In most of these countries, explained Mrs Anders, students are expected to
learn English by the time they are 12, "and that is the way it is." This is,
she went on, not counting the learning of French or other foreign languages.
In many ways, Mrs Anders is a product of the European method of language
expectations. "I had the opportunity as a child to live overseas with my
parents, and I learned French," she recalled. "However, I didn't appreciate it
at the time. I learned it because I was in an international school and the
expectation was just to do it."
When living in Germany, she took advantage of the German public schools by
immersing her children, who were both under 10 yeas old, in them. Inside of
six months, they were functional in German. When her family returned to the
US, German was not offered largely in public schools. So her children took up
French, but were not nearly as proficient as they were in German.

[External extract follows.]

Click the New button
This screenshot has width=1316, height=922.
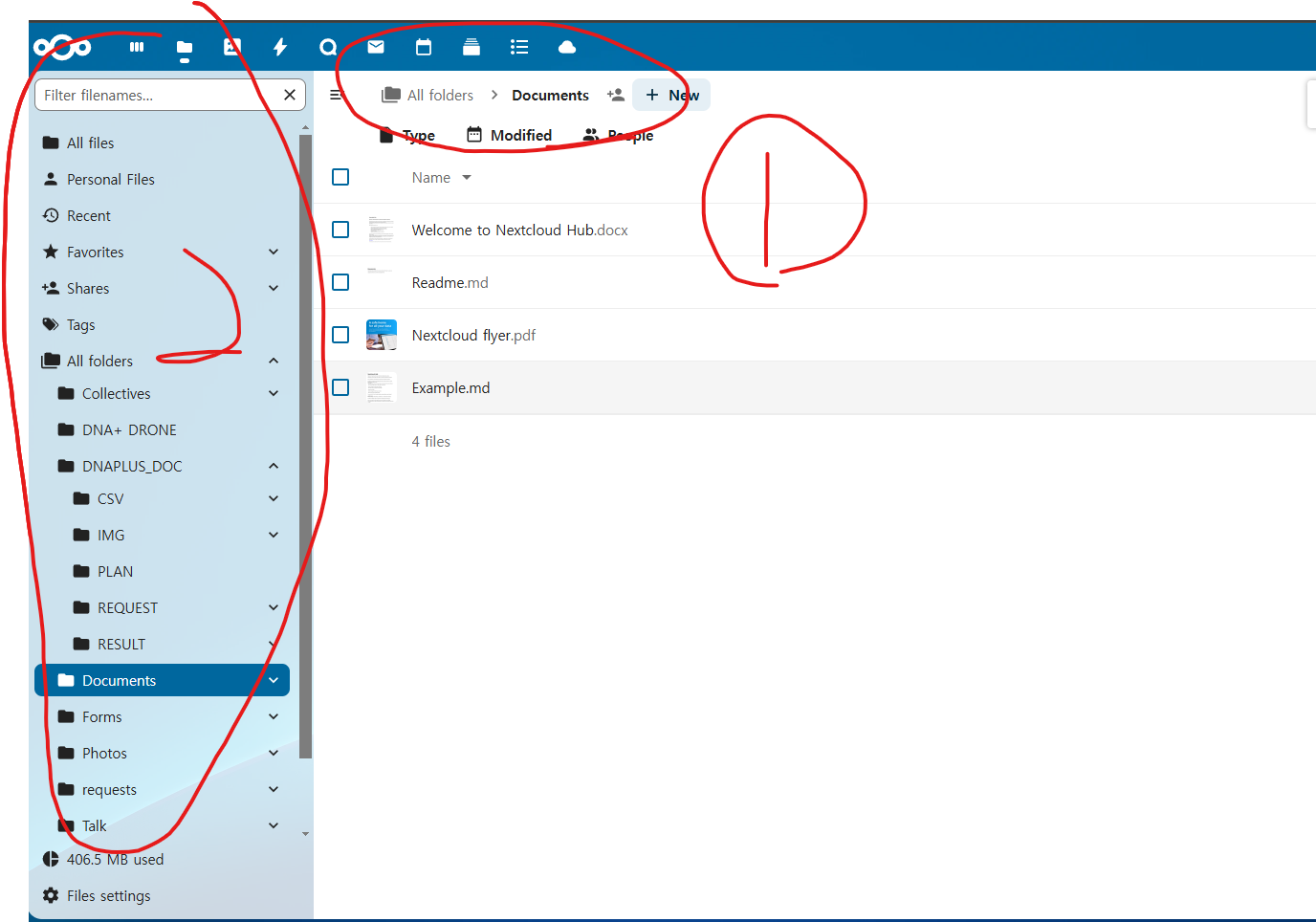pyautogui.click(x=671, y=95)
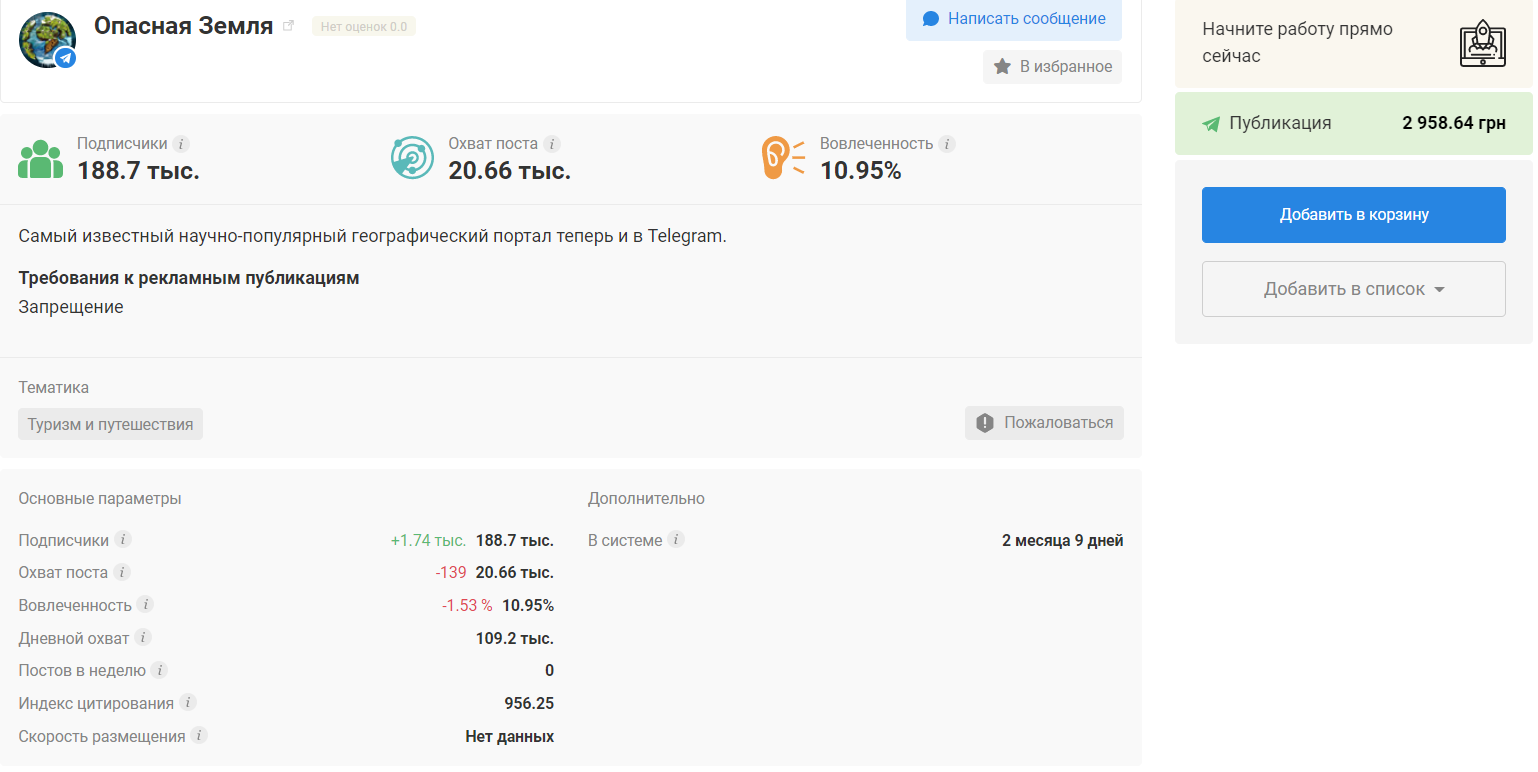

"They can write French, they can read French, but they can't speak French. Not
well, at least."
The problem for Mrs Anders, who besides living in Germany has lived and worked
in Portugal and France, rests in the methods that public schools use when
teaching foreign languages. "I want to be careful, because it sounds like an
indictment that our programs are terrible. Not necessarily," she explained.
"It's that we teach language to be able to write it and decipher it. We teach
it like a science. Teachers do not necessarily have to be able to speak well."
During the daily lectures, presentations and activities of the research
conference, Mrs Anders met Karen Morris, a Massachusetts pioneer in foreign
language immersion.
For the past several years, Mrs Morris has run a successful immersion program
in Holliston. She translated the entire elementary curriculum of the town into
French, and students enrolled in her school specifically to take classes in
math, science, social studies and language arts conducted in French. The
success of the program rests in the students' consistent performance on
standardized tests, and most students are almost fluent in French.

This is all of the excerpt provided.